◆ **SET TASKS**
• A. Rewrite the part of the Fortran recursion forum thread between "I'am sorry for" and "Quote (Runninghigh)", inclusive, renaming "Java" as "C++".
• B. Extend the Fortran recursion forum thread beyond its final line.

◆ **EXCERPTED TEXT**
++++++++

The recursive function is double precision recursive function determinante_laplace(array, groesse_matrix)result(det).
In my opinion this function is equal to the methode in java.

But it isn't so. The Fortran-program solve only 3x3 Matrix. Is the matrix higher, the result is wrong. Why?

I'am sorry for my bad english. I hope, you can understand my problem and can help to solve it.

RE: Recursion Fortran

(OP)
Thanks for the example.

But I would like to know why my function does not work. It seems to be equal to my recursive in Java. In Java it works fine. In Fortran not. I want to understand why this is so.

RE: Recursion Fortran

Quote (Runninghigh)

++++++++

◆ **INFORMATION GIVEN**
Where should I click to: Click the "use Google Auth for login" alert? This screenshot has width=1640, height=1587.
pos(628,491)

++++++++

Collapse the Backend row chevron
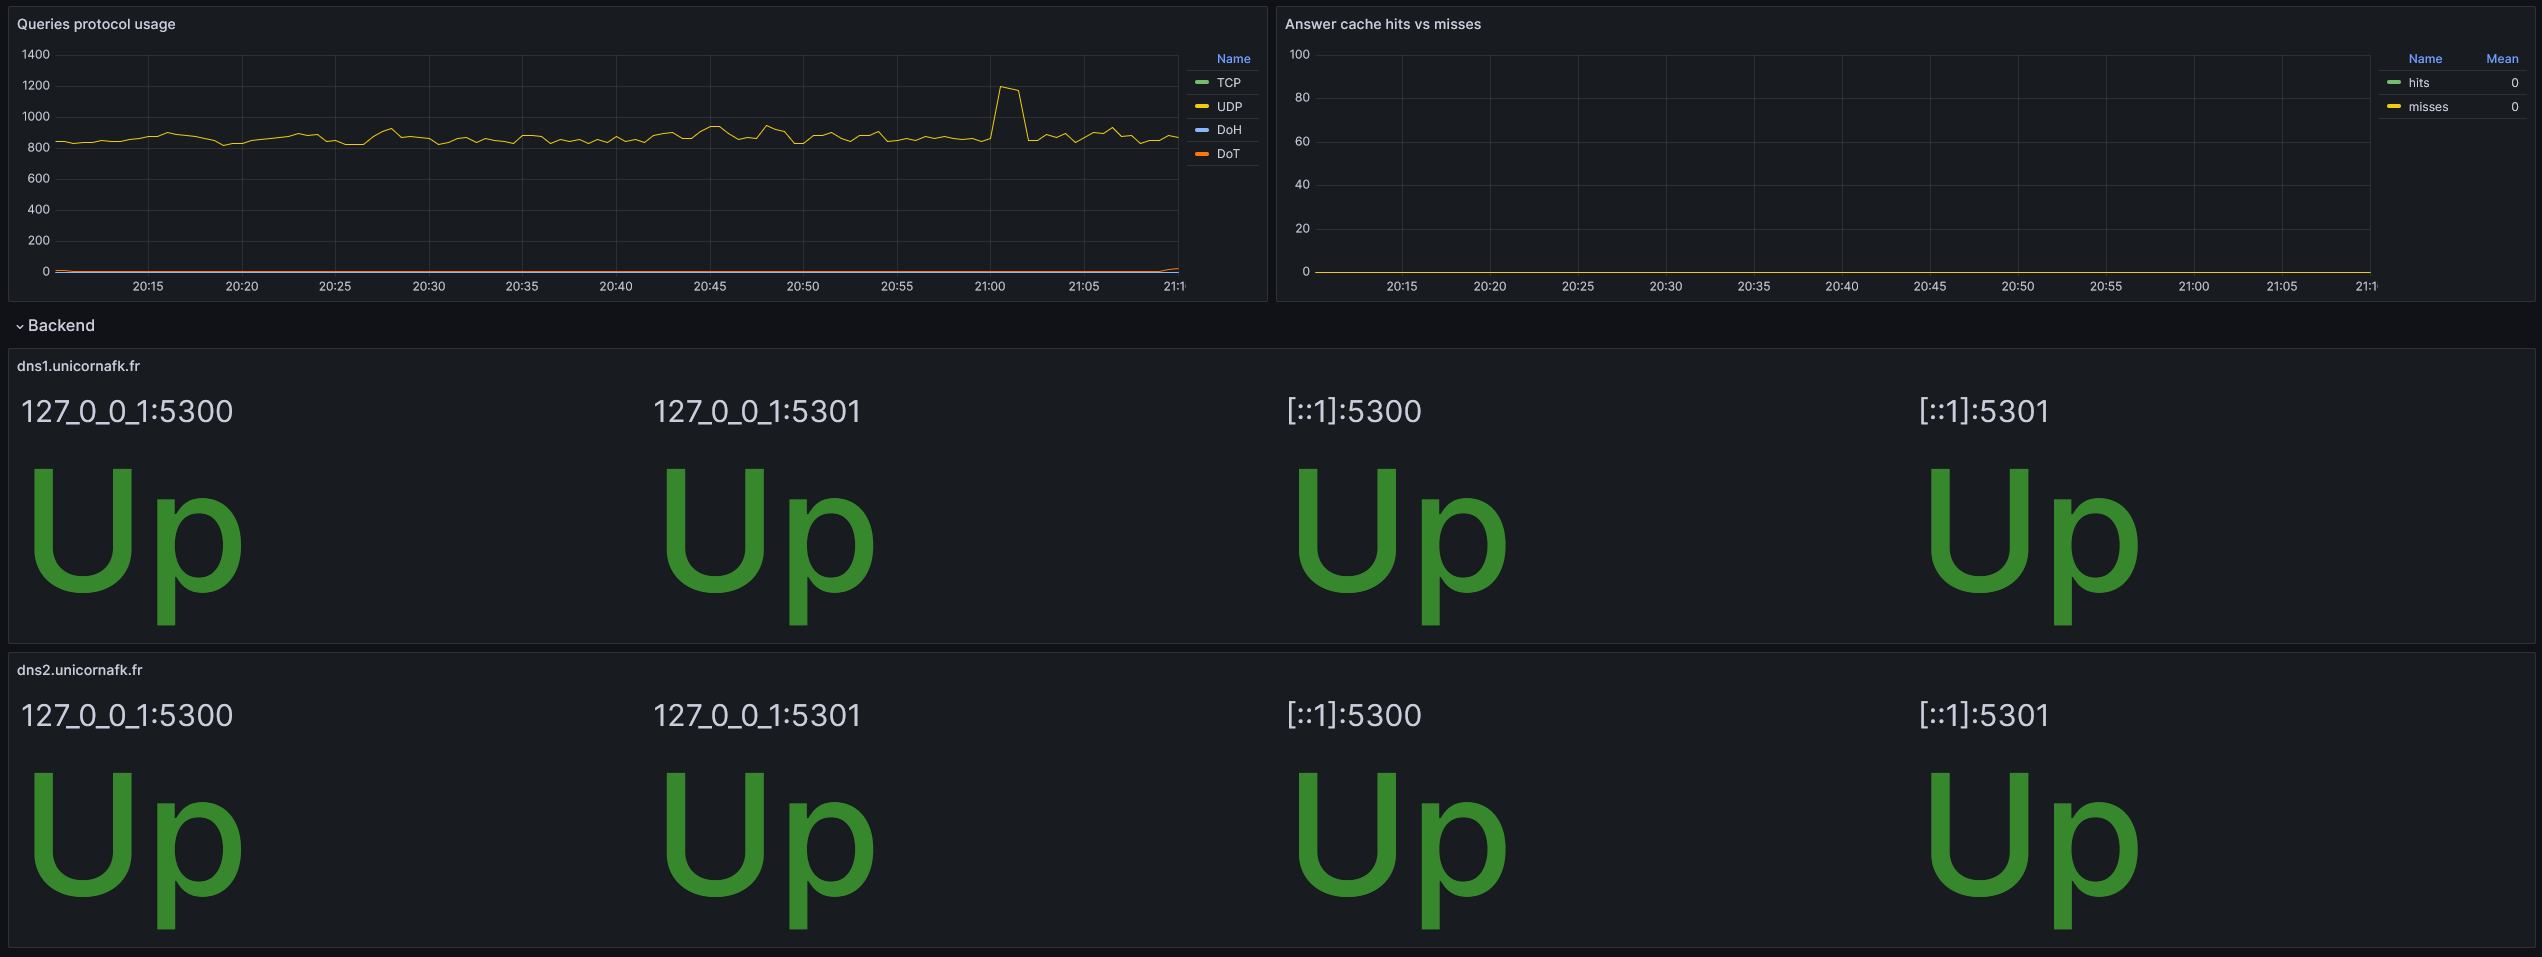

++++++++

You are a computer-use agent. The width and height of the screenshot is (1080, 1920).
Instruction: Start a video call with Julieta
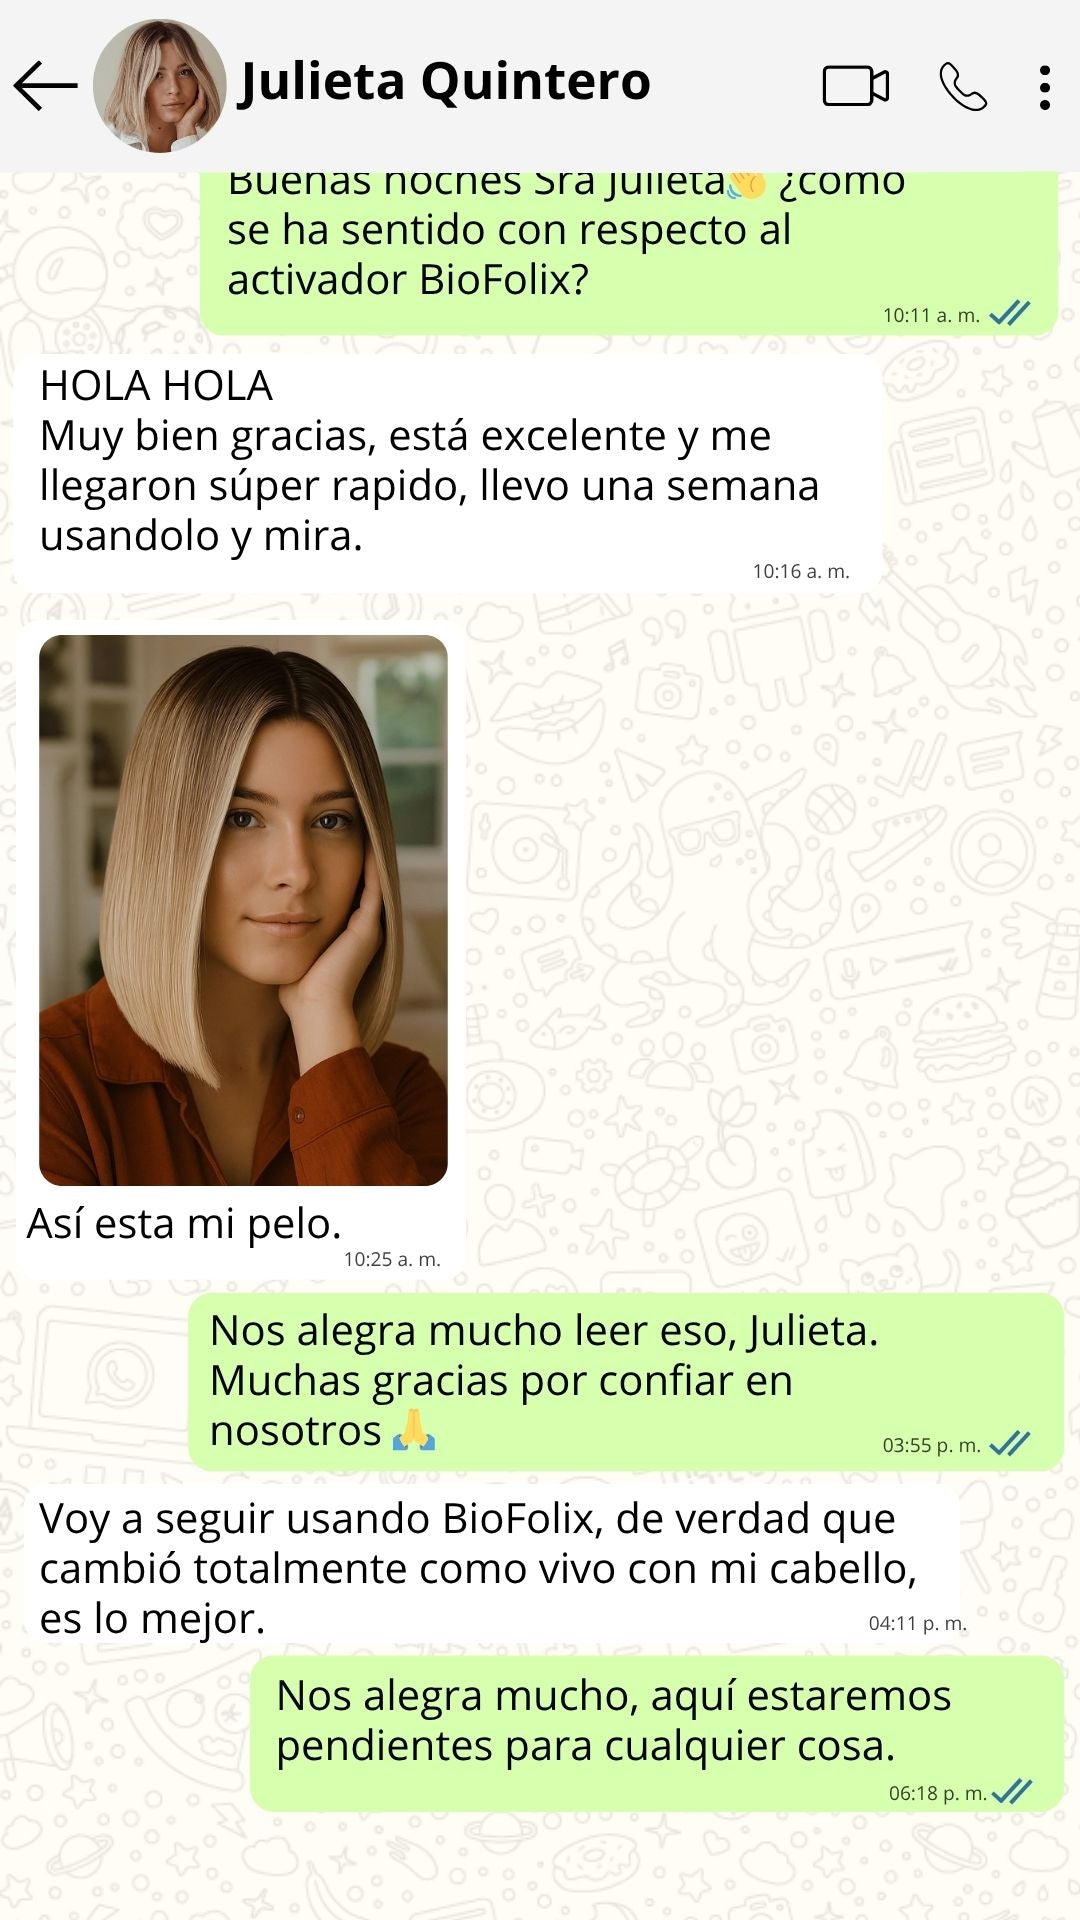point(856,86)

++++++++

◆ **TASK ANSWERS**
• A.
I'am sorry for my bad english. I hope, you can understand my problem and can help to solve it.

RE: Recursion Fortran

(OP)
Thanks for the example.

But I would like to know why my function does not work. It seems to be equal to my recursive in C++. In C++ it works fine. In Fortran not. I want to understand why this is so.

RE: Recursion Fortran

Quote (Runninghigh)

• B.
But I would like to know why my function does not work.
It seems to be equal to my recursive in Java.

Hallo Runninghigh,
Yes I tried your Java program and it worked fine.

There were two problems in your Fortran program in the recursive function determinante_laplace:
1. On the beginning the result was initialized, i.e.:

CODE

double precision :: ergebnis=0 
2. The sign, i.e. vorzeichen was not properly computed.
I changed the computation like in my older example

CODE

vorzeichen = merge(1, -1, mod(i,2) .eq. 1) 

Here is the corrected code which now works:

CODE

module determinante
  implicit none
contains  
  subroutine print_matrix(matrix)
    implicit none
    double precision, dimension(:,:), intent(in) :: matrix
    integer :: msize(2), i, j, m, n
    msize = shape(matrix)
    m = msize(1)
    n = msize(2)
    do i=1, m
      do j=1, n
        write(*,'(f8.2)',advance = 'no') matrix(i,j)
      end do
      write(*,*)
    end do
    write(*,*)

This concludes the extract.